Electronic Telegraph
Thursday 14 September 2000
Tom Knight



THE triple jumper, Iva Prandzheva, was banned for life yesterday after
testing positive for the controversial steroid nandrolone.

It was her second doping offence involving steroids. Prandzheva received a
four-year ban - which was reduced to two after changes to International
Amateur Athletic Federation rules - after testing positive at the Atlanta
Olympics in 1996. Britain's Ashia Hansen was elevated to fourth place as a
result.

After returning to the sport, Prandzheva topped the world rankings in 1998
with 15.12 metres and was due to take part in the Sydney Olympics.

Prandzheva, 28, who is also an accomplished long jumper, finished third in
the triple jump at the European Indoor Championships, in Ghent, in February.

Bulgaria's hardline attitude is in direct contrast to the approach to doping
adopted in Britain, where four athletes, Linford Christie, Dougie Walker,
Gary Cadogan and Mark Richardson, were cleared by UK Athletics, despite
testing positive for the same drug.

Christie, Walker and Cadogan were subsequently given two-year bans by the
IAAF following arbitration hearings last month.

Richardson, who withdrew from the Olympics last week, is also due to face an
arbitration hearing.

Romania, the Czech Republic and Canada have already prevented athletes from
taking part in the Olympics by imposing bans for nandrolone.
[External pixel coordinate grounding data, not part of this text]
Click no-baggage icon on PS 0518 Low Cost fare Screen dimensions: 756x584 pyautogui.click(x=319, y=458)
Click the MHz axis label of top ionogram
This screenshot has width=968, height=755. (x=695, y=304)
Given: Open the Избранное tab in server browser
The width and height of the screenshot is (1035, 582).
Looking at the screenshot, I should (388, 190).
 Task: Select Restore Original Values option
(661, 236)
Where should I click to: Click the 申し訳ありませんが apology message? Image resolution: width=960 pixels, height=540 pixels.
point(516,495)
Meanwhile, the German distance runner, Dieter Baumann, arrives in Sydney
today, in time for the IAAF arbitration hearing into his nandrolone case.
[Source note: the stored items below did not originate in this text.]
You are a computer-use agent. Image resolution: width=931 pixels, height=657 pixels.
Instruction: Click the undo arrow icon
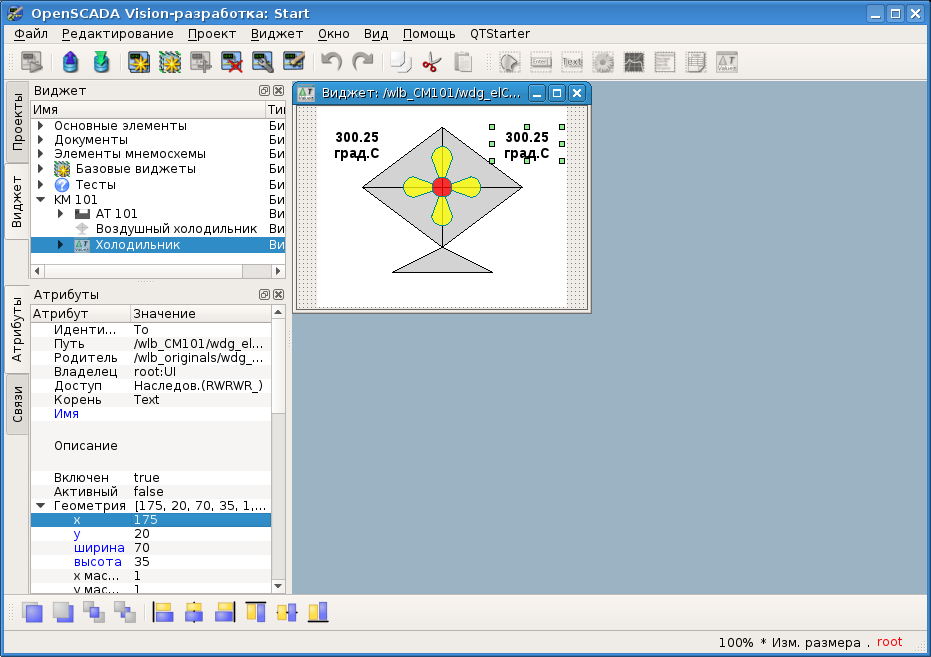331,62
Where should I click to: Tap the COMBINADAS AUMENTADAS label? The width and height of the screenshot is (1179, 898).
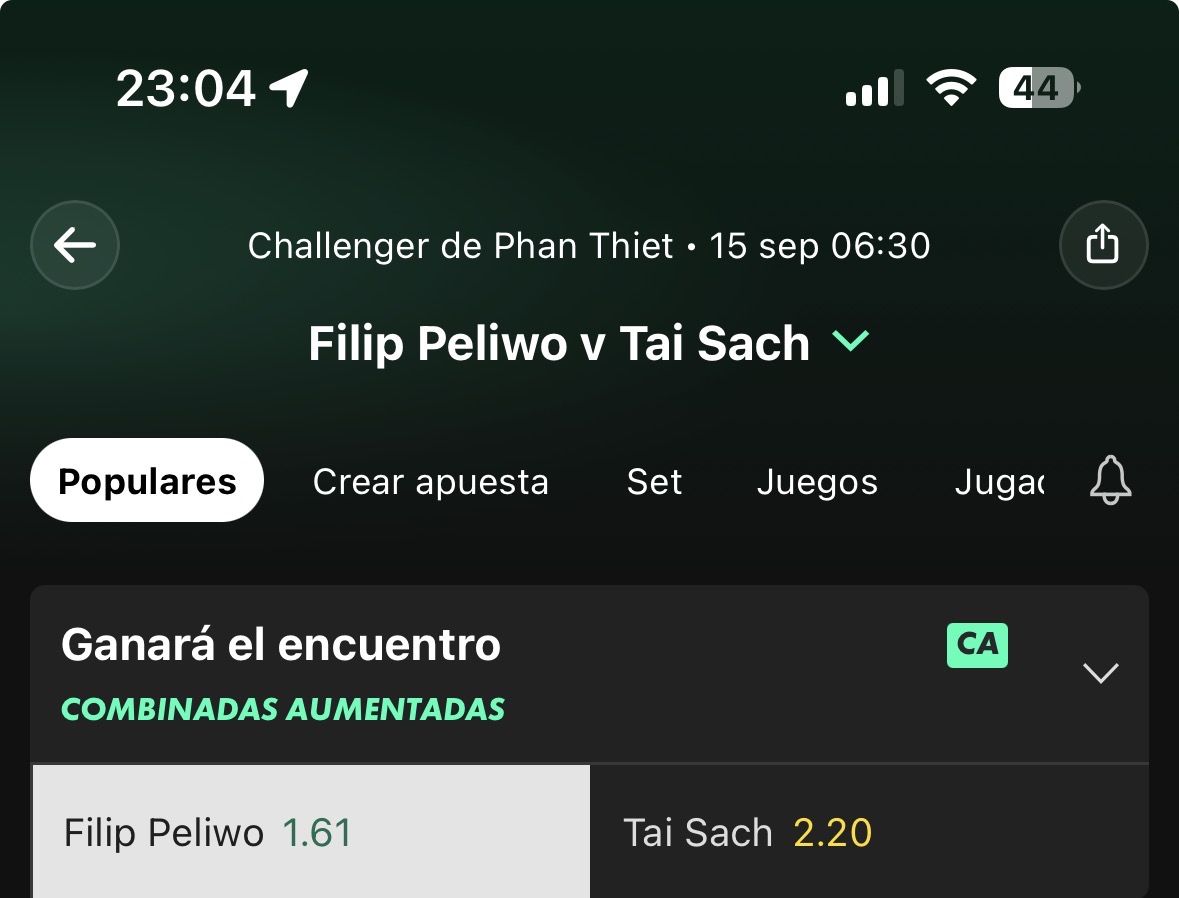click(283, 709)
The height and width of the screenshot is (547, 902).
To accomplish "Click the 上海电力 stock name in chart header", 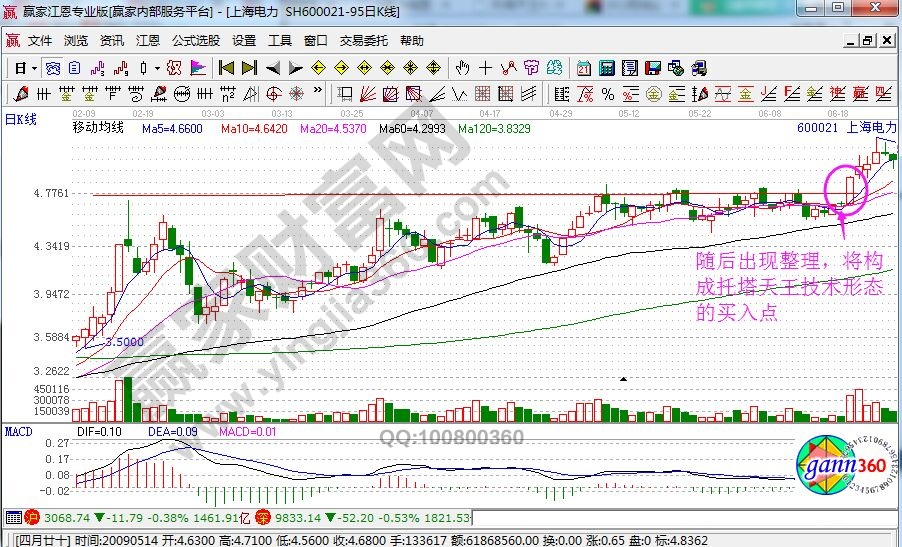I will tap(871, 129).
Baumann, the 1992 Olympic 5,000m champion, twice tested positive at the end
of last year but declared his innocence, claiming he had been the victim of
sabotage.

Baumann insisted the nandrolone had been injected into toothpaste at his
family home. A subsequent police investigation failed to find any evidence
and Baumann was cleared to run again by the German federation's legal
committee at the end of June.


Triple-jumper Jonathan Edwards has confirmed he will take part in the
Oympics despite the death of his mother-in-law.
Edwards' wife's mother, Anne, who had been suffering from a brain tumour,
died in a Glasgow hospice in the early hours of Tuesday morning.